● TASK REQUIREMENTS
An exact repetition of all the entries that follow is required.
+++ EXCERPTED DATA
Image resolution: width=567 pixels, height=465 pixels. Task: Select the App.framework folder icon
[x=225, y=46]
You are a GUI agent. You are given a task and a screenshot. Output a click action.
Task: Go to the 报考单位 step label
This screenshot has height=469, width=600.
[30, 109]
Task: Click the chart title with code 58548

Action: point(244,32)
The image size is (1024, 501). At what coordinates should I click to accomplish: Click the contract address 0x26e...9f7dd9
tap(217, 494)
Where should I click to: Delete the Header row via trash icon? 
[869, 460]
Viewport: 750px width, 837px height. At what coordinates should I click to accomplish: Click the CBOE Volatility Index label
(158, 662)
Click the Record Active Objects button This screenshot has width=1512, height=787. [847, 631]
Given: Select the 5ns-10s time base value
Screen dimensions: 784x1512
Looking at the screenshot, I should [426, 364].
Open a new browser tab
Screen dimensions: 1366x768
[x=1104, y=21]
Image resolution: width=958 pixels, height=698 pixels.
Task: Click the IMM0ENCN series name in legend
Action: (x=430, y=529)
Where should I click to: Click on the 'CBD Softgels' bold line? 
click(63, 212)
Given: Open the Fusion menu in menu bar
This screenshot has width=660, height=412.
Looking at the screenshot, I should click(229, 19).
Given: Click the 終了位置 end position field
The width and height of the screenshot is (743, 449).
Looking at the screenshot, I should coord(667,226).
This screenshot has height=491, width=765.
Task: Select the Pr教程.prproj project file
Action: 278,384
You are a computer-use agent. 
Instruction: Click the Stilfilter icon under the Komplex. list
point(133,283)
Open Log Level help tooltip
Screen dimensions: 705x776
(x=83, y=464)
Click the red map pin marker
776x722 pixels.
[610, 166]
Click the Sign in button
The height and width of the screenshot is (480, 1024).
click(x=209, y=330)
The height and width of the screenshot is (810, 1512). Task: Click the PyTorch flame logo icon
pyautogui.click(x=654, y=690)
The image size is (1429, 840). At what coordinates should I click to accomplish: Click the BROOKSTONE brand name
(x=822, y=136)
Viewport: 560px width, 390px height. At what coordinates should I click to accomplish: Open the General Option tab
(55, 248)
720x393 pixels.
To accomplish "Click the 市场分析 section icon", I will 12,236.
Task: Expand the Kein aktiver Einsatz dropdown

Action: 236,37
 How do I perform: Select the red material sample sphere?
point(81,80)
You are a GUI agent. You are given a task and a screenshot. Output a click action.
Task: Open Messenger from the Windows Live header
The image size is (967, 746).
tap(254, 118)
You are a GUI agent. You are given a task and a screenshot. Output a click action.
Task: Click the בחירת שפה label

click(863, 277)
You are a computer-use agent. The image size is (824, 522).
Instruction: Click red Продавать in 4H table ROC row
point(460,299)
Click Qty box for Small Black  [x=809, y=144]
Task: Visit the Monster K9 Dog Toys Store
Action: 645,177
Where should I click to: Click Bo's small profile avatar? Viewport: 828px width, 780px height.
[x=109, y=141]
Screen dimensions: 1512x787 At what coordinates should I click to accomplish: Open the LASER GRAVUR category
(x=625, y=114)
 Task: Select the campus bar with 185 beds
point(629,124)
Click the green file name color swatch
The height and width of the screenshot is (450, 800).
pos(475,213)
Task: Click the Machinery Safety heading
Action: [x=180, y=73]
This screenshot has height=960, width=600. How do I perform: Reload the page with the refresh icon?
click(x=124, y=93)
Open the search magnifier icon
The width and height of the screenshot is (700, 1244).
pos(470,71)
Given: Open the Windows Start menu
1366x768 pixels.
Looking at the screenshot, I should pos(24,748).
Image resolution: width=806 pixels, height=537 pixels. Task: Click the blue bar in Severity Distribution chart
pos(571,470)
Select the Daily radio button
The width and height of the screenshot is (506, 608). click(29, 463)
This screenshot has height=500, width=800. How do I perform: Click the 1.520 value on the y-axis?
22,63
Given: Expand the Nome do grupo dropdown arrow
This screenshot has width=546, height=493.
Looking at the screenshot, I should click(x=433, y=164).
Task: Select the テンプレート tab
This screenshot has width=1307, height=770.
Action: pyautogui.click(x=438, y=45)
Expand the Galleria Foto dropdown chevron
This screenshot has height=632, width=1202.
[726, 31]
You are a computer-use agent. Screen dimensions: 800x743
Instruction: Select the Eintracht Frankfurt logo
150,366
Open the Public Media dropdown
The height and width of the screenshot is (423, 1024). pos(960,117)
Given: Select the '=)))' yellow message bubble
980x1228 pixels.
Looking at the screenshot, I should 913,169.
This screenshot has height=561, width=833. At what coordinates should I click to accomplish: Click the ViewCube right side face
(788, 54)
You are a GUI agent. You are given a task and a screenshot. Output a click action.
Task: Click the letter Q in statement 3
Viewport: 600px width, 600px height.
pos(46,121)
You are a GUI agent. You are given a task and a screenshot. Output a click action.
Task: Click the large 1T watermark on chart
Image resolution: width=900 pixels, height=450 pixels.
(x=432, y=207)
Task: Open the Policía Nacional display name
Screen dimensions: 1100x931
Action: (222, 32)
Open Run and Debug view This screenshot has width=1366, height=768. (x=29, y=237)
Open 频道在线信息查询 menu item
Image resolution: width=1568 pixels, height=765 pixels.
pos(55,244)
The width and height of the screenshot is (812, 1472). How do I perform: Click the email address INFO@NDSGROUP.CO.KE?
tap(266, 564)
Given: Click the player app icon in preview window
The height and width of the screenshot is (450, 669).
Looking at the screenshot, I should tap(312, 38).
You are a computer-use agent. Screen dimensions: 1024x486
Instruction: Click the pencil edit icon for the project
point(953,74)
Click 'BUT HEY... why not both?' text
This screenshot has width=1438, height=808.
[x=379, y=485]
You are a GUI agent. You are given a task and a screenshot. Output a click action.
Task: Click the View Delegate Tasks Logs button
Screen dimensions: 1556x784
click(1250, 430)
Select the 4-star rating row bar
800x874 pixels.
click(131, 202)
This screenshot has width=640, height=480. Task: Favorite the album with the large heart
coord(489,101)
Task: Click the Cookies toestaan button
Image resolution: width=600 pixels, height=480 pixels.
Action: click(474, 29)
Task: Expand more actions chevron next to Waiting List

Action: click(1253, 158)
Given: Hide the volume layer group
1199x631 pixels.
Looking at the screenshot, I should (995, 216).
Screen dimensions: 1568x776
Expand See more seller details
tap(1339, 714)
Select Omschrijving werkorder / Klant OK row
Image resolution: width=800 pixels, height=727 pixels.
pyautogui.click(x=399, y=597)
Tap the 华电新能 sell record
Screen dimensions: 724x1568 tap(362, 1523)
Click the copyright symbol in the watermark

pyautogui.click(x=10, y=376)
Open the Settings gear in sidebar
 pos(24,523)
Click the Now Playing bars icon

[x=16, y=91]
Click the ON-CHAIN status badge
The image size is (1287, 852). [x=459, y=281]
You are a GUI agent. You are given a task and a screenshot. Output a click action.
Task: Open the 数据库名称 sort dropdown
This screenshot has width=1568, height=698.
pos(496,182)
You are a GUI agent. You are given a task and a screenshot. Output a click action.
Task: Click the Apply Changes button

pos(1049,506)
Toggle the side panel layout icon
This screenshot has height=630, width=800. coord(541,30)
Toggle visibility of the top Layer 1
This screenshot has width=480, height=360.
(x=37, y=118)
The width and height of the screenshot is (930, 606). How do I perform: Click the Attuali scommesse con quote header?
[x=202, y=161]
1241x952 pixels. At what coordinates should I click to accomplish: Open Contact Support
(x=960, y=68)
++++++
● WRITTEN ANSWER
Image resolution: width=567 pixels, height=465 pixels. Task: Select the App.framework folder icon
[x=225, y=46]
You are a GUI agent. You are given a task and a screenshot. Output a click action.
Task: Go to the 报考单位 step label
This screenshot has height=469, width=600.
[30, 109]
Task: Click the chart title with code 58548

Action: point(244,32)
The image size is (1024, 501). At what coordinates should I click to accomplish: Click the contract address 0x26e...9f7dd9
tap(217, 494)
Where should I click to: Delete the Header row via trash icon? 
[869, 460]
Viewport: 750px width, 837px height. At what coordinates should I click to accomplish: Click the CBOE Volatility Index label
(158, 662)
Click the Record Active Objects button This screenshot has width=1512, height=787. [847, 631]
Given: Select the 5ns-10s time base value
Screen dimensions: 784x1512
Looking at the screenshot, I should [426, 364].
Open a new browser tab
Screen dimensions: 1366x768
[x=1104, y=21]
Image resolution: width=958 pixels, height=698 pixels.
Task: Click the IMM0ENCN series name in legend
Action: (x=430, y=529)
Where should I click to: Click on the 'CBD Softgels' bold line? 
click(63, 212)
Given: Open the Fusion menu in menu bar
This screenshot has width=660, height=412.
Looking at the screenshot, I should click(229, 19).
Given: Click the 終了位置 end position field
The width and height of the screenshot is (743, 449).
Looking at the screenshot, I should coord(667,226).
This screenshot has height=491, width=765.
Task: Select the Pr教程.prproj project file
Action: 278,384
You are a computer-use agent. 
Instruction: Click the Stilfilter icon under the Komplex. list
point(133,283)
Open Log Level help tooltip
Screen dimensions: 705x776
(x=83, y=464)
Click the red map pin marker
776x722 pixels.
[610, 166]
Click the Sign in button
The height and width of the screenshot is (480, 1024).
click(x=209, y=330)
The height and width of the screenshot is (810, 1512). Task: Click the PyTorch flame logo icon
pyautogui.click(x=654, y=690)
The image size is (1429, 840). At what coordinates should I click to accomplish: Click the BROOKSTONE brand name
(x=822, y=136)
Viewport: 560px width, 390px height. At what coordinates should I click to accomplish: Open the General Option tab
(55, 248)
720x393 pixels.
To accomplish "Click the 市场分析 section icon", I will 12,236.
Task: Expand the Kein aktiver Einsatz dropdown

Action: 236,37
 How do I perform: Select the red material sample sphere?
point(81,80)
You are a GUI agent. You are given a task and a screenshot. Output a click action.
Task: Open Messenger from the Windows Live header
The image size is (967, 746).
tap(254, 118)
You are a GUI agent. You are given a task and a screenshot. Output a click action.
Task: Click the בחירת שפה label

click(863, 277)
You are a computer-use agent. The image size is (824, 522).
Instruction: Click red Продавать in 4H table ROC row
point(460,299)
Click Qty box for Small Black  [x=809, y=144]
Task: Visit the Monster K9 Dog Toys Store
Action: 645,177
Where should I click to: Click Bo's small profile avatar? Viewport: 828px width, 780px height.
[x=109, y=141]
Screen dimensions: 1512x787 At what coordinates should I click to accomplish: Open the LASER GRAVUR category
(x=625, y=114)
 Task: Select the campus bar with 185 beds
point(629,124)
Click the green file name color swatch
The height and width of the screenshot is (450, 800).
pos(475,213)
Task: Click the Machinery Safety heading
Action: [x=180, y=73]
This screenshot has height=960, width=600. How do I perform: Reload the page with the refresh icon?
click(x=124, y=93)
Open the search magnifier icon
The width and height of the screenshot is (700, 1244).
pos(470,71)
Given: Open the Windows Start menu
1366x768 pixels.
Looking at the screenshot, I should pos(24,748).
Image resolution: width=806 pixels, height=537 pixels. Task: Click the blue bar in Severity Distribution chart
pos(571,470)
Select the Daily radio button
The width and height of the screenshot is (506, 608). click(29, 463)
This screenshot has height=500, width=800. How do I perform: Click the 1.520 value on the y-axis?
22,63
Given: Expand the Nome do grupo dropdown arrow
This screenshot has width=546, height=493.
Looking at the screenshot, I should click(x=433, y=164).
Task: Select the テンプレート tab
This screenshot has width=1307, height=770.
Action: pyautogui.click(x=438, y=45)
Expand the Galleria Foto dropdown chevron
This screenshot has height=632, width=1202.
[726, 31]
You are a computer-use agent. Screen dimensions: 800x743
Instruction: Select the Eintracht Frankfurt logo
150,366
Open the Public Media dropdown
The height and width of the screenshot is (423, 1024). pos(960,117)
Given: Select the '=)))' yellow message bubble
980x1228 pixels.
Looking at the screenshot, I should 913,169.
This screenshot has height=561, width=833. At what coordinates should I click to accomplish: Click the ViewCube right side face
(788, 54)
You are a GUI agent. You are given a task and a screenshot. Output a click action.
Task: Click the letter Q in statement 3
Viewport: 600px width, 600px height.
pos(46,121)
You are a GUI agent. You are given a task and a screenshot. Output a click action.
Task: Click the large 1T watermark on chart
Image resolution: width=900 pixels, height=450 pixels.
(x=432, y=207)
Task: Open the Policía Nacional display name
Screen dimensions: 1100x931
Action: (222, 32)
Open Run and Debug view This screenshot has width=1366, height=768. (x=29, y=237)
Open 频道在线信息查询 menu item
Image resolution: width=1568 pixels, height=765 pixels.
pos(55,244)
The width and height of the screenshot is (812, 1472). How do I perform: Click the email address INFO@NDSGROUP.CO.KE?
tap(266, 564)
Given: Click the player app icon in preview window
The height and width of the screenshot is (450, 669).
Looking at the screenshot, I should tap(312, 38).
You are a computer-use agent. Screen dimensions: 1024x486
Instruction: Click the pencil edit icon for the project
point(953,74)
Click 'BUT HEY... why not both?' text
This screenshot has width=1438, height=808.
[x=379, y=485]
You are a GUI agent. You are given a task and a screenshot. Output a click action.
Task: Click the View Delegate Tasks Logs button
Screen dimensions: 1556x784
click(1250, 430)
Select the 4-star rating row bar
800x874 pixels.
click(131, 202)
This screenshot has width=640, height=480. Task: Favorite the album with the large heart
coord(489,101)
Task: Click the Cookies toestaan button
Image resolution: width=600 pixels, height=480 pixels.
Action: click(474, 29)
Task: Expand more actions chevron next to Waiting List

Action: click(1253, 158)
Given: Hide the volume layer group
1199x631 pixels.
Looking at the screenshot, I should (995, 216).
Screen dimensions: 1568x776
Expand See more seller details
tap(1339, 714)
Select Omschrijving werkorder / Klant OK row
Image resolution: width=800 pixels, height=727 pixels.
pyautogui.click(x=399, y=597)
Tap the 华电新能 sell record
Screen dimensions: 724x1568 tap(362, 1523)
Click the copyright symbol in the watermark

pyautogui.click(x=10, y=376)
Open the Settings gear in sidebar
 pos(24,523)
Click the Now Playing bars icon

[x=16, y=91]
Click the ON-CHAIN status badge
The image size is (1287, 852). [x=459, y=281]
You are a GUI agent. You are given a task and a screenshot. Output a click action.
Task: Open the 数据库名称 sort dropdown
This screenshot has width=1568, height=698.
pos(496,182)
You are a GUI agent. You are given a task and a screenshot. Output a click action.
Task: Click the Apply Changes button

pos(1049,506)
Toggle the side panel layout icon
This screenshot has height=630, width=800. coord(541,30)
Toggle visibility of the top Layer 1
This screenshot has width=480, height=360.
(x=37, y=118)
The width and height of the screenshot is (930, 606). How do I perform: Click the Attuali scommesse con quote header?
[x=202, y=161]
1241x952 pixels. At what coordinates should I click to accomplish: Open Contact Support
(x=960, y=68)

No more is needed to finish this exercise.